▶ What you should do:
Check each line of the data below for the word "checkmark", then extract the ones that have it.

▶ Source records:
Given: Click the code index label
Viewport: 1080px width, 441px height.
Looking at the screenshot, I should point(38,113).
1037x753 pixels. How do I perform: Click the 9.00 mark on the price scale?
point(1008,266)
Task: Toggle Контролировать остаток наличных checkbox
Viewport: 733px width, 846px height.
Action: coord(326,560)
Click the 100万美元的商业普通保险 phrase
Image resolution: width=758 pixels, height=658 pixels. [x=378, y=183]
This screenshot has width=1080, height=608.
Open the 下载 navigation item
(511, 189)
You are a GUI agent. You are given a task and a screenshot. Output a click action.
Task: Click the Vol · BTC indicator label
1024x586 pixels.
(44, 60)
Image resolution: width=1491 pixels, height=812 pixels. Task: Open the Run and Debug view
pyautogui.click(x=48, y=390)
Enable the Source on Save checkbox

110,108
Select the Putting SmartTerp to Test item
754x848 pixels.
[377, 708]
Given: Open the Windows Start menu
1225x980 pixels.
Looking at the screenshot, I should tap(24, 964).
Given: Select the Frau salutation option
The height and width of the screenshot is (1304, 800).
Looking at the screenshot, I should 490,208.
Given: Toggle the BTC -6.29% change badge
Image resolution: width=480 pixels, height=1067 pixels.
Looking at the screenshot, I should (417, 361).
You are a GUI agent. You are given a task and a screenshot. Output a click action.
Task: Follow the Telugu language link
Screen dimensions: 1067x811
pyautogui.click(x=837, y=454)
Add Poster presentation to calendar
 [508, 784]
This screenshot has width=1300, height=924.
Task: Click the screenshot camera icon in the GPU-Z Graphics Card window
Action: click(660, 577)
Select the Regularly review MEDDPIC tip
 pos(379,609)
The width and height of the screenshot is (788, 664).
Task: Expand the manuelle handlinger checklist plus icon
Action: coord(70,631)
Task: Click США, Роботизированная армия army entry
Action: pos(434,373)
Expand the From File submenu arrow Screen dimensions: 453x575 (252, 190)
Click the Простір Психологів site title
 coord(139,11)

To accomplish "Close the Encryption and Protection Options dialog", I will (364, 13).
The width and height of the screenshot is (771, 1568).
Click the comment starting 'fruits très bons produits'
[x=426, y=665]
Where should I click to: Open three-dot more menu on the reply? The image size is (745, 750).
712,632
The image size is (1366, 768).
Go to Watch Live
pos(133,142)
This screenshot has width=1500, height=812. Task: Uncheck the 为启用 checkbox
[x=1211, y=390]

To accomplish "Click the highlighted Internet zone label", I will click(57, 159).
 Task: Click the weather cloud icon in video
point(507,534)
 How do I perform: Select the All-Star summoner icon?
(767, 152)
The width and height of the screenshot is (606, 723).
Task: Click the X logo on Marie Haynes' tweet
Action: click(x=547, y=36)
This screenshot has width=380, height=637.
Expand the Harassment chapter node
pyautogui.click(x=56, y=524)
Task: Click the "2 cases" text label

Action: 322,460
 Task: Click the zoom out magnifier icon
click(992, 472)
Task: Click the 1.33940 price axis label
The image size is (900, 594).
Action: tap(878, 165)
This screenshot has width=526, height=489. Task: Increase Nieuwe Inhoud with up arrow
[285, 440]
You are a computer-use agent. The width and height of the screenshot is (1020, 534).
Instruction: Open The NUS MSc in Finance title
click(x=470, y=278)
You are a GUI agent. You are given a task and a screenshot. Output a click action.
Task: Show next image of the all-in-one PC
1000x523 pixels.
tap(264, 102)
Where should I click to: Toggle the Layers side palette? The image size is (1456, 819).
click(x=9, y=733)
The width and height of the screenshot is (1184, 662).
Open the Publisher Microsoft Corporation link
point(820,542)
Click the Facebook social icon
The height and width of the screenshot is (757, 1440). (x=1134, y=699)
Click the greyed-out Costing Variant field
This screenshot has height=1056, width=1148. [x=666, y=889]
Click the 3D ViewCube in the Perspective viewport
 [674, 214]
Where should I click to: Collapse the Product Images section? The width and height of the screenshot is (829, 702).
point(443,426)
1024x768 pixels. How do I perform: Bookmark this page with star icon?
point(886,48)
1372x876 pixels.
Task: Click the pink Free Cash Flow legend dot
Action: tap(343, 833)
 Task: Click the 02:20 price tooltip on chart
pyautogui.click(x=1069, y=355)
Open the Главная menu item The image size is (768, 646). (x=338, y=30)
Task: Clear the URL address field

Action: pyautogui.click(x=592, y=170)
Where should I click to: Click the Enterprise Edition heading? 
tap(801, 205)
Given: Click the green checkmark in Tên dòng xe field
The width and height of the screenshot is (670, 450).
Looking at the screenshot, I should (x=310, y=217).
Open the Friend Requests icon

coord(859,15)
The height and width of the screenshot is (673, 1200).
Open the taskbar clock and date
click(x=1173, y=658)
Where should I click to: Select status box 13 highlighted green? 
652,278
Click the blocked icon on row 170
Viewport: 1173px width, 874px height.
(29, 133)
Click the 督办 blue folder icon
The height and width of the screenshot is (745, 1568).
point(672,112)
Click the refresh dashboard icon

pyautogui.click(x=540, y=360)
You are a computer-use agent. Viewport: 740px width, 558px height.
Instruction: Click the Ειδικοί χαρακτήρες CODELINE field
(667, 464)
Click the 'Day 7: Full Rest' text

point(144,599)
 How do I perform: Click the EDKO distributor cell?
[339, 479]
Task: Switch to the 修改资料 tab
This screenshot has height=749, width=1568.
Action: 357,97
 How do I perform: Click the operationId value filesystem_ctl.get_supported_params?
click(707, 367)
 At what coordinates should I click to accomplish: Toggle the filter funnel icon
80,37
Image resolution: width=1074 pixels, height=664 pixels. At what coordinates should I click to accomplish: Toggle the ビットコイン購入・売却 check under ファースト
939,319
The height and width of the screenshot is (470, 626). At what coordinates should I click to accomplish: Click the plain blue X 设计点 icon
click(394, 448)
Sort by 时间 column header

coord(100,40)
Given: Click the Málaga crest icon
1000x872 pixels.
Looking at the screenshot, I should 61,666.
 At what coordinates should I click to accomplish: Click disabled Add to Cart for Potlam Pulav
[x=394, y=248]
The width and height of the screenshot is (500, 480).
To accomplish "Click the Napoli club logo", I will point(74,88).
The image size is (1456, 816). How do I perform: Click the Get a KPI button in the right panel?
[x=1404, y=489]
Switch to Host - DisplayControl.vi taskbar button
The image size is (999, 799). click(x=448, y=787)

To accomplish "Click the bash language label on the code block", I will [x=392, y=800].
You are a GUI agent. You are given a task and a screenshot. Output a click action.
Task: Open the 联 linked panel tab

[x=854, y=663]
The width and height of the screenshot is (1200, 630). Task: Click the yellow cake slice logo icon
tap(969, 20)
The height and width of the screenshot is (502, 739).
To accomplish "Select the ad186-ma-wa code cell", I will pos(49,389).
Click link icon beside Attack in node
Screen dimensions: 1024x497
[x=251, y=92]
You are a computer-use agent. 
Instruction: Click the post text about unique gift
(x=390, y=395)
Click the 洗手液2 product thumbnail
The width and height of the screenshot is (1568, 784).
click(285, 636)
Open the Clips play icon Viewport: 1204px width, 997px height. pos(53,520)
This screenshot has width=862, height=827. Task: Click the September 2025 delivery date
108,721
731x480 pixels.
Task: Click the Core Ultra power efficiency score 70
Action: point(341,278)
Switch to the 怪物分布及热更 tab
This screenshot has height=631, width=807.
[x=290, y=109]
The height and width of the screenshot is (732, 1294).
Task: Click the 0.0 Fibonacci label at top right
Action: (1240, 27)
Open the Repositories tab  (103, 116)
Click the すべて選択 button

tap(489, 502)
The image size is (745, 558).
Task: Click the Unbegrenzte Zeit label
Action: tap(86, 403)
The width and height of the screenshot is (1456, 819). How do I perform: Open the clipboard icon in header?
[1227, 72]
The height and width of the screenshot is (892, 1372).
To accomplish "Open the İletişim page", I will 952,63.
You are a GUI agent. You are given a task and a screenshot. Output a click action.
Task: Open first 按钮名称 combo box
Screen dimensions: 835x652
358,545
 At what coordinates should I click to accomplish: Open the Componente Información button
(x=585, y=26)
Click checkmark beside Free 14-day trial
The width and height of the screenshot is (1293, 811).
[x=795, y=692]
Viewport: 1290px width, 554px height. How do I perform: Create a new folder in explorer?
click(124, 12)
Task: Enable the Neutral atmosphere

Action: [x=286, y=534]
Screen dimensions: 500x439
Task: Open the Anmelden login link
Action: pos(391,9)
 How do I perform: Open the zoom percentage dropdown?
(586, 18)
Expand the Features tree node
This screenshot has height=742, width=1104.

▶ Expected answer:
Given: Click the green checkmark in Tên dòng xe field
Click checkmark beside Free 14-day trial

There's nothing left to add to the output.